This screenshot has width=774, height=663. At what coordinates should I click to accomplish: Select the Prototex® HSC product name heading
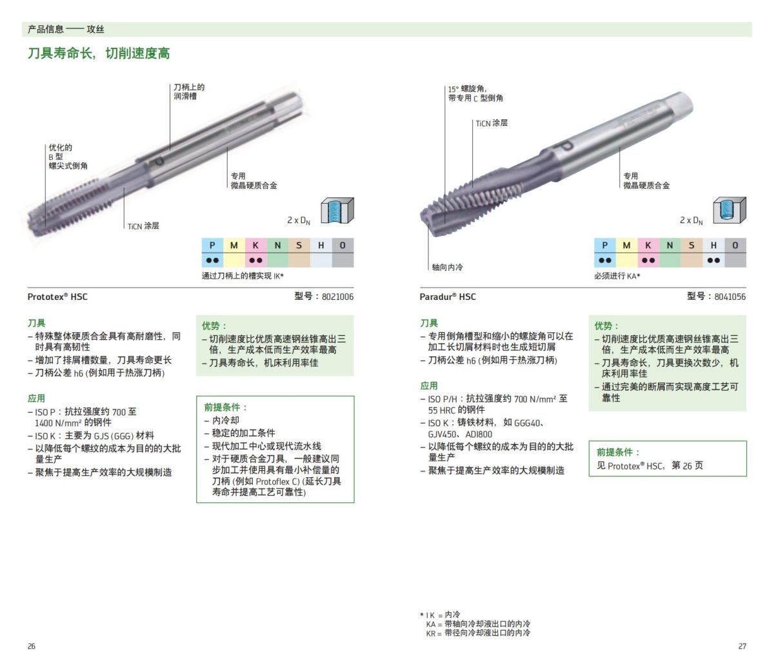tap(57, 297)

--

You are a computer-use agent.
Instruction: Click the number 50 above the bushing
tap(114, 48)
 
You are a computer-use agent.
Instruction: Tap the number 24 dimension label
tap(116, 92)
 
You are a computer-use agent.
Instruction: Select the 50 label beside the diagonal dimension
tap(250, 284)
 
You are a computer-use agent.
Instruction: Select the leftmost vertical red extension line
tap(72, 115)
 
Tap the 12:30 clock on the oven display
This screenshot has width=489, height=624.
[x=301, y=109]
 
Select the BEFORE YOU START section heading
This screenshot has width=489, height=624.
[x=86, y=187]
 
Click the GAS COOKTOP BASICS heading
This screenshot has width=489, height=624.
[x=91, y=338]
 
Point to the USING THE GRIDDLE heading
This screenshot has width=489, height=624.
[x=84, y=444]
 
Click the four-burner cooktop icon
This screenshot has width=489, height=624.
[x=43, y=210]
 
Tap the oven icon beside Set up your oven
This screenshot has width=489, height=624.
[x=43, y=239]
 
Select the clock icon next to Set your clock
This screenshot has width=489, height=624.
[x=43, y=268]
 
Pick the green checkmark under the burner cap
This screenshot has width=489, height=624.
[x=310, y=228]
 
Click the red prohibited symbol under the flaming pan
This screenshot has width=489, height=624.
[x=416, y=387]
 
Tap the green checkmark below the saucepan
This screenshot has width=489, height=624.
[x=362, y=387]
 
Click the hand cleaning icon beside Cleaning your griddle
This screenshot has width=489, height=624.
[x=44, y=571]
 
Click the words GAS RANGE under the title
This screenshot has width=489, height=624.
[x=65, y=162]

■ **Stated problem**
Identify each line in the material above that contains the word "icon" and copy those lines out in full.

■ **Response to this task**
Click the four-burner cooktop icon
Tap the oven icon beside Set up your oven
Select the clock icon next to Set your clock
Click the hand cleaning icon beside Cleaning your griddle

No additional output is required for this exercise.